The men of the regiment, though, wore the nickname as a badge of pride.
One of the Farmer Johns was Denis Chisholm, who was a young teen when he lied about his age to enlist in the Rifles in Prince Albert during the Second World War.
Chisholm was not yet 20 by the time he arrived in France in 1944. He then fought through Europe with his Saskatchewan comrades until they ended their war on the Dutch-German border in the spring of 1945.
Like most combat troops, Chisholm’s wartime experiences were awful, but he was untroubled by them when peace came, at least at first.
"We were so busy when we got home, building families, getting jobs. But now … every other day is Remembrance Day now."
Chisholm jokes today that in his mid-80s, he’s "the baby of the regiment now."
Approximately 4,000 men went through the regiment in the Second World War. Today, probably only about 100 men survive, perhaps as few as six in the regiment’s home city of Regina.
Fifteen years ago I produced a documentary for the former CBC Radio show Sunday Morning, called The Farmer Johns. I had the honour of talking to four of Denis’s old comrades, three of whom have died since the show aired in 1994.
They told me some haunting D-Day stories:
Peter Matwiy — "When I woke up in the landing boat at dawn on June the 6th, I could not believe what I was seeing. It was thousands of ships! And there were all different types of them. It was just one long, big roar all morning."

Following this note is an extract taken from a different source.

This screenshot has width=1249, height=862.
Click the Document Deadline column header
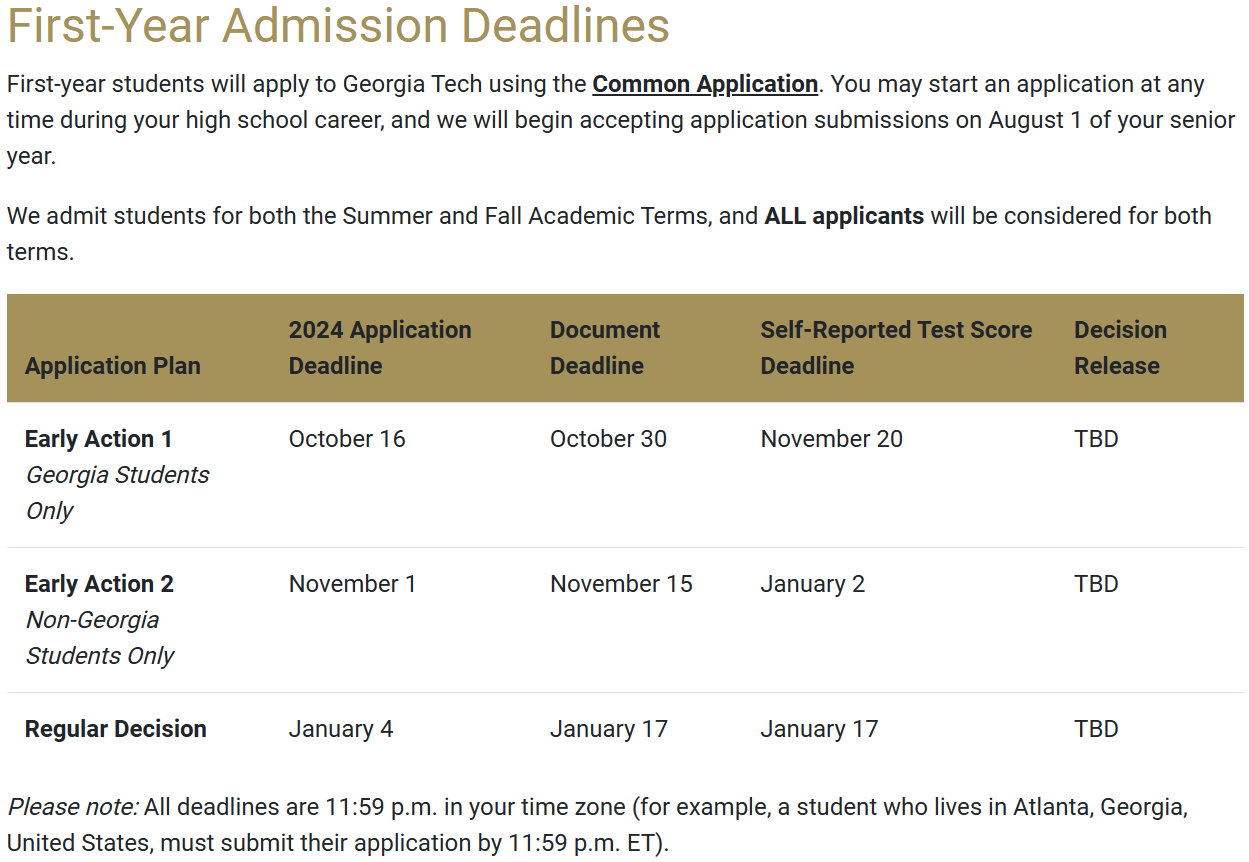[x=605, y=348]
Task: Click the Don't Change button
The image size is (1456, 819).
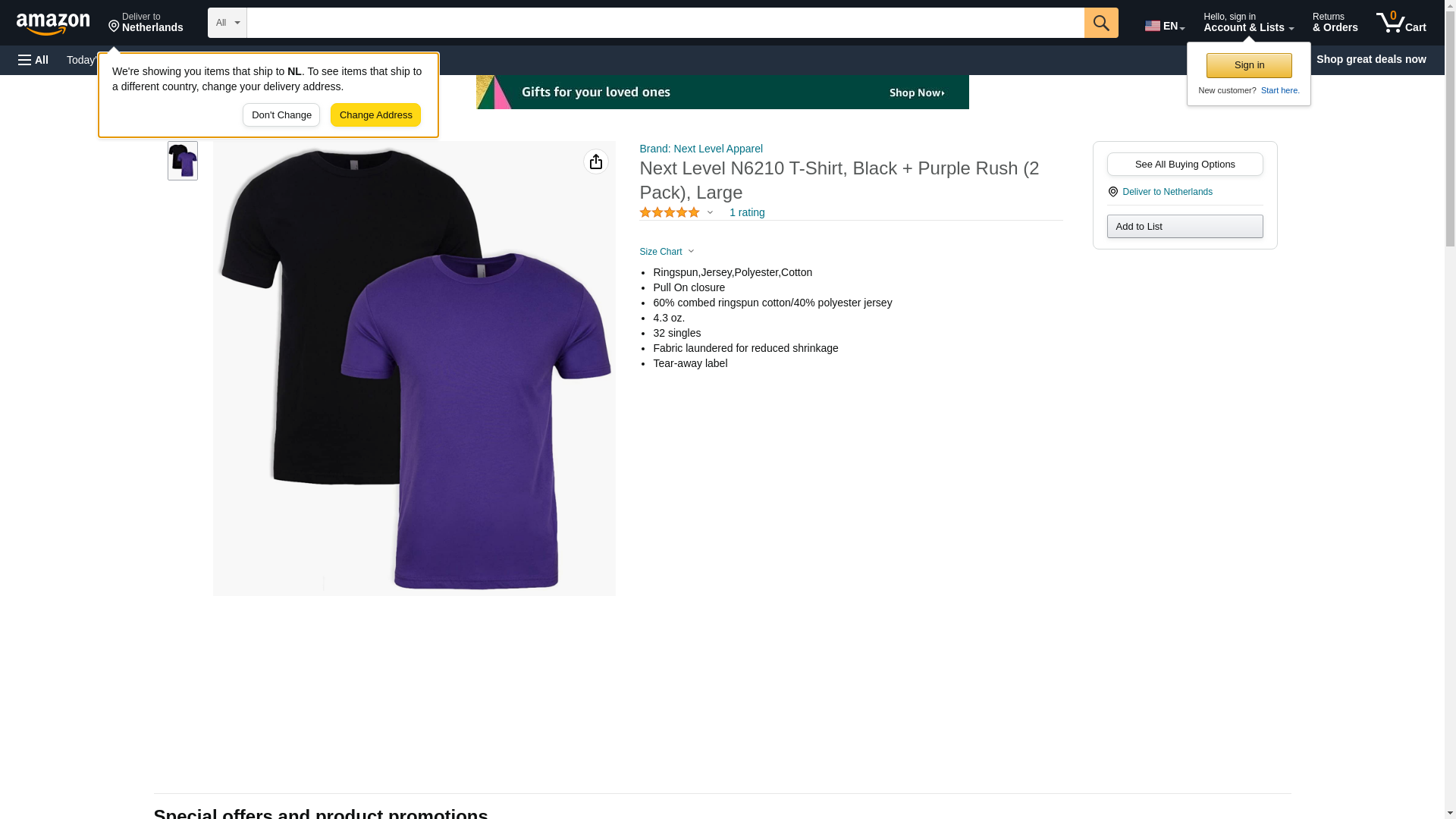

Roy Pretty — "When my landing craft hit a mine, all of a sudden, there was the biggest crash you heard in your life. Bodies were flying 30 or 40 feet into the air. The back of the boat… we guys that survived scrambled up onto that. But the front of the boat was gone."
Jerry Molson — "This sailor who was manning a gun on our boat, he got hit. This [other sailor], he just rolled him into the water, and he climbed up behind the machine gun. It didn’t seem to bother him any. He just climbed up behind that machine gun and commenced firing."

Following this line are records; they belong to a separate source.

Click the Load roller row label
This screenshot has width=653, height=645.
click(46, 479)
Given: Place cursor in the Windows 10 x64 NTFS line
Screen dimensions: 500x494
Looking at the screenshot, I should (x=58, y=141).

Gordon Brown — "I found Dunc Grosch, the company commander. He had been badly wounded in the leg. I helped him up the beach a bit because the tide was coming in. The water was getting too close to him … A little further, I helped a cousin of mine who was a soldier in 'A' Company, who was badly wounded. I was terribly sorry. The sorrow was the greatest feeling at that stage."

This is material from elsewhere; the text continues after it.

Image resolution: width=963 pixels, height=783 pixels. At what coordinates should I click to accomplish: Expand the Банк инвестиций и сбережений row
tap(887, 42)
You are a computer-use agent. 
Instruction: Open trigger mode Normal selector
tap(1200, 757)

Peter Matwiy, Roy Pretty and Gordon Brown are gone now. Jerry Molson lives on at his home in Regina.
Like Denis Chisholm, the four men I interviewed admitted to me that while they were proud of their service, it wasn’t easy in old age dealing with those troubling wartime memories.
They were even more worried, though, that the heroic deeds of Farmer Johns in helping free France, Belgium and Holland from Nazi oppression would be forgotten.
Thanks to their words to me, they won’t be.